Exercise instructions » Skipping each picture, output the entries exactly as they stand below.

--- The data ---

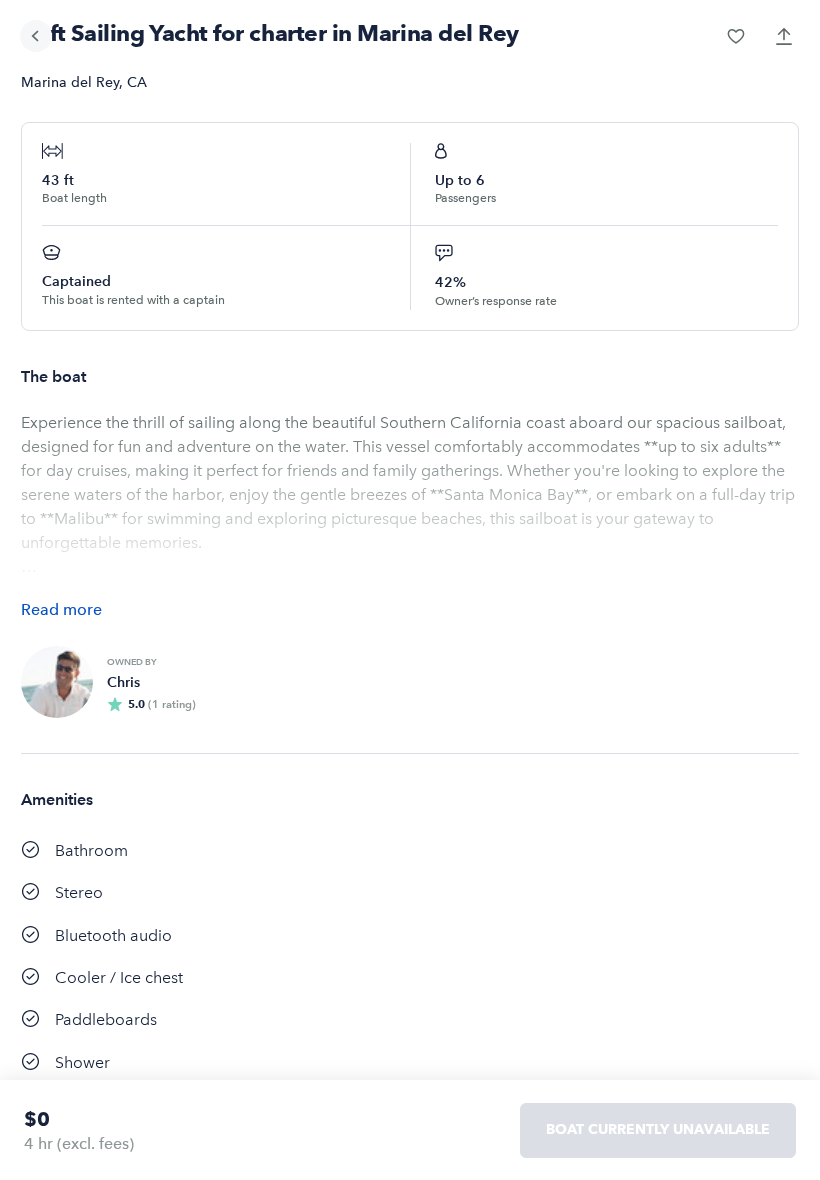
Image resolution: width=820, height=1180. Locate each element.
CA (137, 82)
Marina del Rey (70, 82)
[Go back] (36, 36)
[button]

---

Output for this task »
Image resolution: width=820, height=1180. Locate each element.
CA (137, 82)
Marina del Rey (70, 82)
[Go back] (36, 36)
[button]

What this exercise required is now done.